Maturation of macrophages from peripheral blood monocytes in Kawasaki disease: immunocytochemical and immunoelectron microscopic study.


Kawasaki disease (KD) is regarded as a cytokine-associated disorder. Despite intensive investigation into the etiology of KD, this remains unclear, although monocytes and macrophages are thought to play an important role. We examined peripheral blood monocytes using a monoclonal antibody, PM-2K, which recognizes mature macrophages but not monocytes. This study was conducted in 12 patients with KD, three patients with sepsis and 12 control subjects. Approximately 8% of whole peripheral blood monocytes from patients with acute KD were observed to be PM-2K positive. Approximately 15-20% of peripheral blood CD14+ monocytes from these patients were positive for PM-2K antibody (as determined by immunoelectron microscopy). PM-2K-positive monocytes had significantly fewer numbers of intracytoplasmic peroxidase-positive granules than monocytes from control subjects.

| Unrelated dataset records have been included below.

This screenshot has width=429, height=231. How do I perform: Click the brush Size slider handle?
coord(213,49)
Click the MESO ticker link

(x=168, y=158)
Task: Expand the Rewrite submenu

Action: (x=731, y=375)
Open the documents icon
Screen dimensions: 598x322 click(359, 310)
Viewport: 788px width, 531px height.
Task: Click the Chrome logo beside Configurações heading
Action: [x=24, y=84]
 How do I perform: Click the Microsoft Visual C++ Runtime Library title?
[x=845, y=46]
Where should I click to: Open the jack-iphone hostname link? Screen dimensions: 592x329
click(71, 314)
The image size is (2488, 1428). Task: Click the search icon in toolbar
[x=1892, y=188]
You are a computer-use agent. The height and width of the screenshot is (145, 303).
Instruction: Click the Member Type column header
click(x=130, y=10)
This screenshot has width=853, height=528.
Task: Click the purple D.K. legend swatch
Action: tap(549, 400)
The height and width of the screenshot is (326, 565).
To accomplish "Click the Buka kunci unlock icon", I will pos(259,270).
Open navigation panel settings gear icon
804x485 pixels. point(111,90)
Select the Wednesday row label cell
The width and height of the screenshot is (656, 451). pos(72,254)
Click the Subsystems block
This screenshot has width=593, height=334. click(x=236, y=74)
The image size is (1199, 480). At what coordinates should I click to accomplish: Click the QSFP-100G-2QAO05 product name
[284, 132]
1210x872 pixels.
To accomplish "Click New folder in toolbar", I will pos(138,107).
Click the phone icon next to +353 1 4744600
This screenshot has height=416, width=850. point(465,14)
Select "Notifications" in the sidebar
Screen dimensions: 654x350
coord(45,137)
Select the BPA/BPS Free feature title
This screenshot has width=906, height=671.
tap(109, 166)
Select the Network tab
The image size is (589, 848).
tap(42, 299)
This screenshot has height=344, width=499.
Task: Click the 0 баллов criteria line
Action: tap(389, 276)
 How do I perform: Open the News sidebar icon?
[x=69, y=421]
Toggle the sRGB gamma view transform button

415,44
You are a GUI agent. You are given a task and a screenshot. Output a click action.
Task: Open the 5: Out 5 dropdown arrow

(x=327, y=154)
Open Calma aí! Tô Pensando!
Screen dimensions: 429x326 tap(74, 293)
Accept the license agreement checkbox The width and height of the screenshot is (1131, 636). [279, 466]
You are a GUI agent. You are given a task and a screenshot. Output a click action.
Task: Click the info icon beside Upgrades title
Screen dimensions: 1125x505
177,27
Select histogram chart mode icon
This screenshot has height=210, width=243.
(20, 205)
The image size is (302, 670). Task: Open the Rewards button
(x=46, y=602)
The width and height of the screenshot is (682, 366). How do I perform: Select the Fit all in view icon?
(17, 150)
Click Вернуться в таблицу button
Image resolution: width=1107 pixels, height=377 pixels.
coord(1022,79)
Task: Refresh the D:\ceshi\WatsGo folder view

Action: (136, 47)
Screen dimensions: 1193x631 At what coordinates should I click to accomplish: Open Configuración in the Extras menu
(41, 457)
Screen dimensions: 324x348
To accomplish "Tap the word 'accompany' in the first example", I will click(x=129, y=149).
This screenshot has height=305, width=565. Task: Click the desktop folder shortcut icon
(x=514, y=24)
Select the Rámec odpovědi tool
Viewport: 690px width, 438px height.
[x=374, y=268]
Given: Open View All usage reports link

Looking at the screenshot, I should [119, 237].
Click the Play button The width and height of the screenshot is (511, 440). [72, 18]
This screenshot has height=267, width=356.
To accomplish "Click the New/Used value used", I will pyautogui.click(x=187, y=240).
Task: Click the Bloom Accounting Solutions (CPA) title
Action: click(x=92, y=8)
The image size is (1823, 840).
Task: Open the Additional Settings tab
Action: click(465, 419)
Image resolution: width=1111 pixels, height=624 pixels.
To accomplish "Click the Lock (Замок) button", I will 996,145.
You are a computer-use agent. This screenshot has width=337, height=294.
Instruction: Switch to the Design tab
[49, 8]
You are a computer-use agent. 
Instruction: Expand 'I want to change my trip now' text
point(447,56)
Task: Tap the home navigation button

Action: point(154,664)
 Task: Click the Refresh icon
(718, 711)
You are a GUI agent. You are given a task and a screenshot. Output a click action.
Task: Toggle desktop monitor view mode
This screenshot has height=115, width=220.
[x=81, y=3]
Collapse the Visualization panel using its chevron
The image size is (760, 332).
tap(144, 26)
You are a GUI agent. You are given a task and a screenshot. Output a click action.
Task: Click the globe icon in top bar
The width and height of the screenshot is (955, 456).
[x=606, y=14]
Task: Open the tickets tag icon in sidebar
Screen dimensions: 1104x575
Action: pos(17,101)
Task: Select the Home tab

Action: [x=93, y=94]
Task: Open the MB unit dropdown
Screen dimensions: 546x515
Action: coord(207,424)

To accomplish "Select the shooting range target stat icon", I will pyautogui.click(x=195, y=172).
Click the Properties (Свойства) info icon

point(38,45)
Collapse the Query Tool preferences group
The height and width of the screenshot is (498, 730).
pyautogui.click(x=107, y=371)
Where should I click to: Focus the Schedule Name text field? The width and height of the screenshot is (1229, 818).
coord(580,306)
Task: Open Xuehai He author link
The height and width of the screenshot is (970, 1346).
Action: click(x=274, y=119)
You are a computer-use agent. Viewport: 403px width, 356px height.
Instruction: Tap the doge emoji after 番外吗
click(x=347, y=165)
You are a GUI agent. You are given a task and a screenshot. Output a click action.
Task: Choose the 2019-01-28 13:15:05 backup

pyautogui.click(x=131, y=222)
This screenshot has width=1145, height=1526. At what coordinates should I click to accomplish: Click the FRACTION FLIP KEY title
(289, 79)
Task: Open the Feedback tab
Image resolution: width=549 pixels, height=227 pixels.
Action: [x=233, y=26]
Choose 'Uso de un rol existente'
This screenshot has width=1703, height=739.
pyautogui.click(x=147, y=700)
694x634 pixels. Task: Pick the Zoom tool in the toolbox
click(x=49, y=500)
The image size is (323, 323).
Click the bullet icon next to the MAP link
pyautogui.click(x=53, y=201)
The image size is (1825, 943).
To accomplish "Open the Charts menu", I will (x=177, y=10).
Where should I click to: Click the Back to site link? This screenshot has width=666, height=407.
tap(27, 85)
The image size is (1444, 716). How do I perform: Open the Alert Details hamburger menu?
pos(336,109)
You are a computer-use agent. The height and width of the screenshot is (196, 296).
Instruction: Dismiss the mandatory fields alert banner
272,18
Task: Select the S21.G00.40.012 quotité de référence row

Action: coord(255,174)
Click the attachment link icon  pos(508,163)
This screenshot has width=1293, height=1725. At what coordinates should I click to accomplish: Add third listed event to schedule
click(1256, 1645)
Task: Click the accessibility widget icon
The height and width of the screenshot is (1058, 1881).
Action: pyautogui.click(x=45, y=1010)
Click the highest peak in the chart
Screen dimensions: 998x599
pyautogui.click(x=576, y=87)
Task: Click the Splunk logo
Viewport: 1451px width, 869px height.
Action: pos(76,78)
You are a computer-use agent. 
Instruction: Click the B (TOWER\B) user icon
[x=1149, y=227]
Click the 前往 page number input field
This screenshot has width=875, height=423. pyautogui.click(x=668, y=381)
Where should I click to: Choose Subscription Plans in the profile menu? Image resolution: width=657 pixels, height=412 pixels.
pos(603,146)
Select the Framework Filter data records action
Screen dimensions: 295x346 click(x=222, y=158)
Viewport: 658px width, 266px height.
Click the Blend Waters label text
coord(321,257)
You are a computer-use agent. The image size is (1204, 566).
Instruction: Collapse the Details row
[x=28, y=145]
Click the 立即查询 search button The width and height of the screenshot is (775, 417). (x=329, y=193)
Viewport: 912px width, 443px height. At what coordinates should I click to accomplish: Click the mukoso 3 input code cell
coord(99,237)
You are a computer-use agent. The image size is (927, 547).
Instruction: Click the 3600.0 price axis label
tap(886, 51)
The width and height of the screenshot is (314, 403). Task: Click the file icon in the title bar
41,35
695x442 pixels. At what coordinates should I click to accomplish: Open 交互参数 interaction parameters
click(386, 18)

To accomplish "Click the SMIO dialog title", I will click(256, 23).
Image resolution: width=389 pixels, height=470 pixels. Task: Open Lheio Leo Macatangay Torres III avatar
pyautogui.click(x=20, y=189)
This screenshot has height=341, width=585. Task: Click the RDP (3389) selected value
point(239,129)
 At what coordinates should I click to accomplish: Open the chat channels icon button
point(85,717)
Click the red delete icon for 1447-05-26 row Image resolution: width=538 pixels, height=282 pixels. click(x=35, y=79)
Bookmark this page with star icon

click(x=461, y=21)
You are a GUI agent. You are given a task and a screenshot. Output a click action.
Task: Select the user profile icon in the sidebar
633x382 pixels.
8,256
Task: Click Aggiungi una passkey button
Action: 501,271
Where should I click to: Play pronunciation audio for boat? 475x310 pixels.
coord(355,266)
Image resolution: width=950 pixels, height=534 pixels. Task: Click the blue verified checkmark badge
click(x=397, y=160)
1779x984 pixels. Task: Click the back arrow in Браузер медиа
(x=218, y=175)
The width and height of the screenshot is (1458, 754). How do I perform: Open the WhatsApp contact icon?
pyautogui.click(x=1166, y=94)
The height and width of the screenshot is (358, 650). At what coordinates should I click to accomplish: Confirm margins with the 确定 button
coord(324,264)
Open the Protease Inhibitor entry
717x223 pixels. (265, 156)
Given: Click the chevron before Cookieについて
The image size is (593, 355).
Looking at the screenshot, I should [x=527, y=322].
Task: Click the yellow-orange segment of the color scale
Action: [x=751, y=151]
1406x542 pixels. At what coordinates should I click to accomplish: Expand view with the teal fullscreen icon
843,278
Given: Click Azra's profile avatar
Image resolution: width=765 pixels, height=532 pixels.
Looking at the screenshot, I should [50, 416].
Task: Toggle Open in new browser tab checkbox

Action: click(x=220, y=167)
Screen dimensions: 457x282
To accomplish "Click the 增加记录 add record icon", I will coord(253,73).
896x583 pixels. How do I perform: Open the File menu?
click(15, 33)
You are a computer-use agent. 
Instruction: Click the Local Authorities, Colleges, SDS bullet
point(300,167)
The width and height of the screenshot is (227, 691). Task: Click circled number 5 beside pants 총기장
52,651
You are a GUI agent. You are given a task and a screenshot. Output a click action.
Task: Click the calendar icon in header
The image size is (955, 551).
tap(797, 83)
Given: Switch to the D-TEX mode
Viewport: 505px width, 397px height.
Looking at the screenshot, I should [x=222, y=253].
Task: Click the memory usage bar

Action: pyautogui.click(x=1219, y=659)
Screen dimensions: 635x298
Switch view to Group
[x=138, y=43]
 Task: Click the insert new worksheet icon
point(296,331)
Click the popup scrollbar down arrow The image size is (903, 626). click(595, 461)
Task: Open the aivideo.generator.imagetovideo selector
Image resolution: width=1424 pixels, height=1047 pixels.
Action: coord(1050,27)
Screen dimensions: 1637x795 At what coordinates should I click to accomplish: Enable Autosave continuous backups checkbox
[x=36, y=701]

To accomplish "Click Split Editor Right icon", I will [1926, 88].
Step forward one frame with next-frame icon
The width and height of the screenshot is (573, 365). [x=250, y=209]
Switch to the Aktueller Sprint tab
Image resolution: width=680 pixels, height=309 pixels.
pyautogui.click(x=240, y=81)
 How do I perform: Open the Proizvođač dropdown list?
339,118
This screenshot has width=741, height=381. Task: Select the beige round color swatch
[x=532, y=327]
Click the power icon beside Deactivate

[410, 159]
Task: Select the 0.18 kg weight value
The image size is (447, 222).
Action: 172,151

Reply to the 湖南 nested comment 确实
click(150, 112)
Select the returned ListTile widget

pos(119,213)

In contrast, PM-2K-negative monocytes from patients with acute KD had a significantly greater number of peroxidase-positive granules in the cytoplasm than in those from controls. Monocytes from patients with sepsis displayed PM-2K immunocytochemical staining, similar to that in monocytes from patients with KD. These results suggest that during the acute stage of KD, monocytes partly differentiate into macrophages in the peripheral circulation.